Earlier I wrote about the existence of nuclear weapons. Any person attached to their manufacture or use needs to be allowed a day to rethink his or her personal philosophy, then declare and renounce the evil to avoid our cyanide gummy bear threat made good. New technicians will be hired to dismantle the weapons. Temporary armies will hunt the generals and billionaires. And we shall wipe our asses with rags.
Not much of a sound plan for utopia thus far.

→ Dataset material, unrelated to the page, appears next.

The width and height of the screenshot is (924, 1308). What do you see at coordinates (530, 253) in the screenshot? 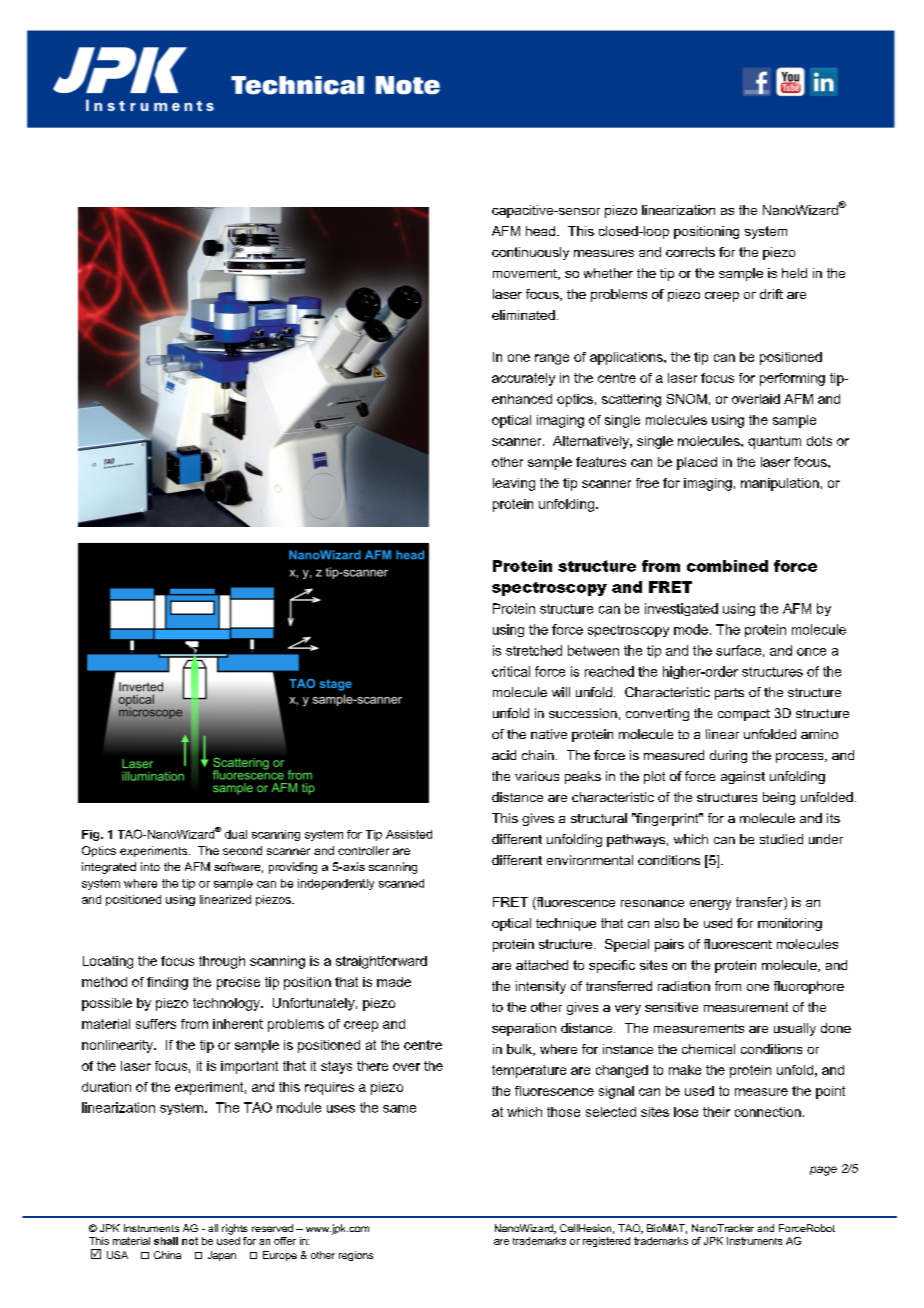
I see `continuously` at bounding box center [530, 253].
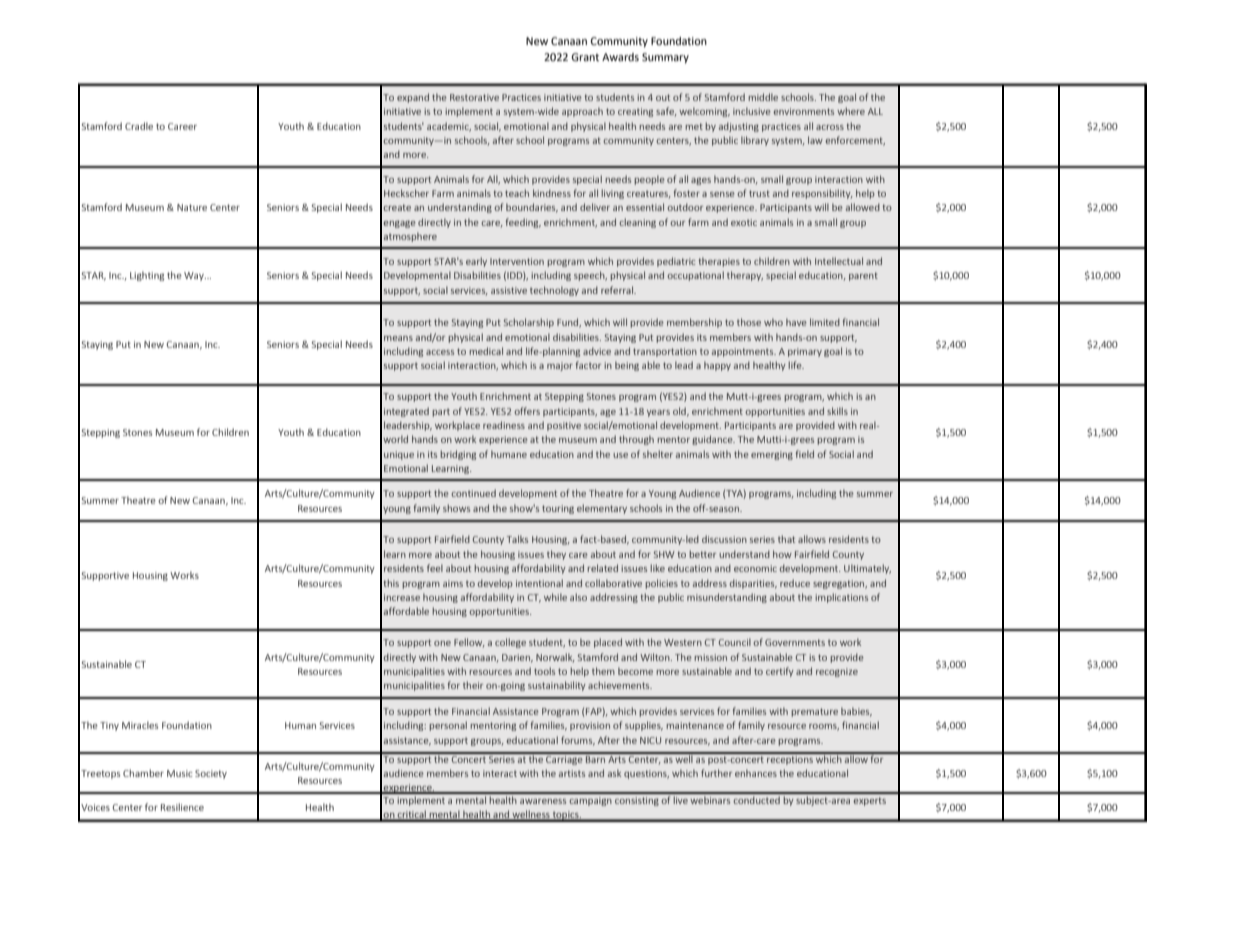 The image size is (1233, 952). Describe the element at coordinates (504, 425) in the screenshot. I see `readiness` at that location.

James Lovelock, the soft spoken, gentle scientist of doom, who, at 90 years of age, was excited to take a flight into outer space, and witness the beautiful, pirouetting planet host he renamed Gaia. What a sensitive and kind, flower-adoring man! He once wrote that by the end of this century, good Gaia will have lured humans into small groups roving around the poles seeking food and killing each other to eat while swarms of mosquitoes suck and taint mammal blood until the final day of the end of days. He just mind-leapt nearly a hundred years into a rational, natural future ignoring all the powers that target life with their big nuclear dick missiles. Does he believe these many lethal personalities addicted to toilet paper will just go gently into that good night?
Yes, probably. Because he is such a nice, sweet old flower man who wants to blast off to outer space before he dies. The reality is more likely to see every nuke detonated the moment two billionaires lose their beach front properties after bloated Gaia’s water breaks. Nuclear winter is the end. The total end. Not a movie nerd Mad Max beginning of fantasy little boy auto-toys zooming across the desert killing for full tanks of petrol. Nothing like that at all. Just dead things in irradiated dust.
Have you hugged your military man today? Have you thanked him for his service? He and his boss are the only threat to all life on earth. Without nuclear weapons, Gaia would readjust, or, as Kenneth Patchen wrote, just decide to “change the subject”. The world then might not be so livable for agricultural humans, but at least, and at best, life wouldn’t be erased. Life would stay, all around. And time would create more life.